• [Assignment]: Nothing may be added, dropped, or altered; restate the listing word for word.
### Raw data ###
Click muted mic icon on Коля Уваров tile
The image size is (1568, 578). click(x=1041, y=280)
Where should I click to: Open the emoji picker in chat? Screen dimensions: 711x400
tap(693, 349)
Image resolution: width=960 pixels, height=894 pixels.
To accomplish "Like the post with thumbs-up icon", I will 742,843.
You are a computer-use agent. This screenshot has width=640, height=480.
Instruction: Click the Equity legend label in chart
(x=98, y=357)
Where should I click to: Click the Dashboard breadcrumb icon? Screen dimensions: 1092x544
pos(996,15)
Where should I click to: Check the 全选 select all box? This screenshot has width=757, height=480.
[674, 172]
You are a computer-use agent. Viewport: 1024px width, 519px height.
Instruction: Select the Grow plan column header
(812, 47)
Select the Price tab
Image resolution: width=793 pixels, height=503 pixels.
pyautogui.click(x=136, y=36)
###
• [Your response]:
Click muted mic icon on Коля Уваров tile
The image size is (1568, 578). click(x=1041, y=280)
Where should I click to: Open the emoji picker in chat? Screen dimensions: 711x400
tap(693, 349)
Image resolution: width=960 pixels, height=894 pixels.
To accomplish "Like the post with thumbs-up icon", I will 742,843.
You are a computer-use agent. This screenshot has width=640, height=480.
Instruction: Click the Equity legend label in chart
(x=98, y=357)
Where should I click to: Click the Dashboard breadcrumb icon? Screen dimensions: 1092x544
pos(996,15)
Where should I click to: Check the 全选 select all box? This screenshot has width=757, height=480.
[674, 172]
You are a computer-use agent. Viewport: 1024px width, 519px height.
Instruction: Select the Grow plan column header
(812, 47)
Select the Price tab
Image resolution: width=793 pixels, height=503 pixels.
pyautogui.click(x=136, y=36)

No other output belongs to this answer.